Like so many brilliant ideas, this one began when someone said, "Wouldn't it be cool if ... ?" It was Lost Well owner Marcello Murphy, talking to Jazzus Lizard keyboardist Ezra Reynolds, who floated the long-shot idea. Murphy emailed Yow: "Longtime listener, first time caller."
"He asked me if I would be into the idea, and really I wasn't," laughs Yow over the phone from Los Angeles. "Then I thought about it all day, talked to Ezra, and realized it would be a goofy, fun thing to do. So I wrote back and said yes."
Yow, a maniacal performer who came up locally with Scratch Acid before becoming one of the Nineties' most notorious frontmen, commonly puts himself in unfamiliar situations. In 2013, he heroically channeled Gary Floyd at a Dicks benefit. Two years later, he was enlisted to sing with Flipper for a pair of reunion dates. Now, in a move stranger than Axl Rose subbing into AC/DC, he'll reimagine his own songs as jazz numbers.

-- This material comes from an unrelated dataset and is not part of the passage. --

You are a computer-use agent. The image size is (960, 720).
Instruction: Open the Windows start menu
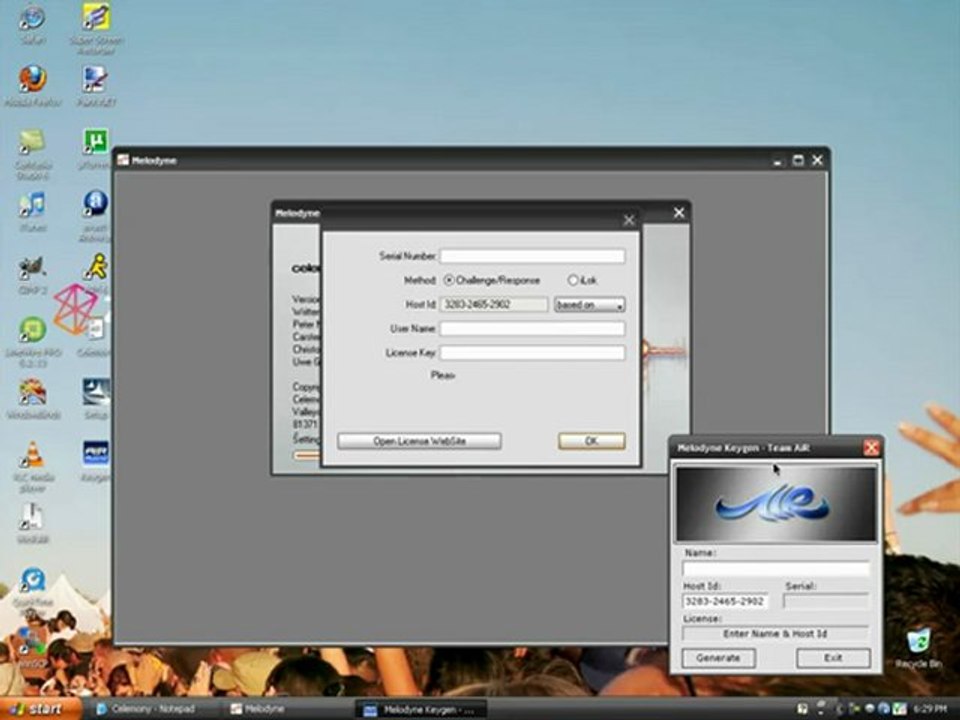pyautogui.click(x=38, y=709)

"I like being challenged," he confirms. "These days I'm much more concerned with acting than I am with music. Part of what I like about acting is that it's such a challenge. You have to work at it."
Saturday's show seals a circle for the Jazzus Lizard.

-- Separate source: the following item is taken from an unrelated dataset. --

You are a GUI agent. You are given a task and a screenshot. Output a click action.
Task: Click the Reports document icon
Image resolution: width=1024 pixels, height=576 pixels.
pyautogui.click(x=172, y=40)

"When we started the band, we just did it for fun," says saxophonist Tom Kimzey, who founded the group last decade with fellow Red River workhorses Reynolds, bassist Adam Kahan, and drummer Snoopy Melvin. "We never expected to put out two CDs, play South by Southwest, and, eventually, perform with David Yow."
Yow and his new Lizard pals plan to practice their asses off between Thursday and Saturday, configuring vocals into the group's wild instrumental rapport.
"There are certain songs with distinctive vocal melodies I try to preserve," Kimzey acknowledges. "But then we also like to improvise and go off the rails."
Scratch Acid guitarist Brett Bradford will guest with Jazzus Lizard this Saturday at Lost Well after Yow sits in with Bradford's new band Obsessive :: Repulsive, featuring Gorch Fock's Win Wallace, Reynolds, and ex-Warlocks drummer Bob Mustachio. Even the old stuff, at this point, feels like new territory.
"I had to go back and listen to the songs this morning to see if I remembered the words, and I think I know almost of all them," chuckles Yow. "I think I'll pull it off."
Musical License Plates
Last month, the Texas Music Office began trumpeting its Texas Music License Plate Grant Program. If you purchase a license plate – decorated with a guitar headstock design – $22 of the $30 will be applied to grants that help underserved students get instruments and music lessons.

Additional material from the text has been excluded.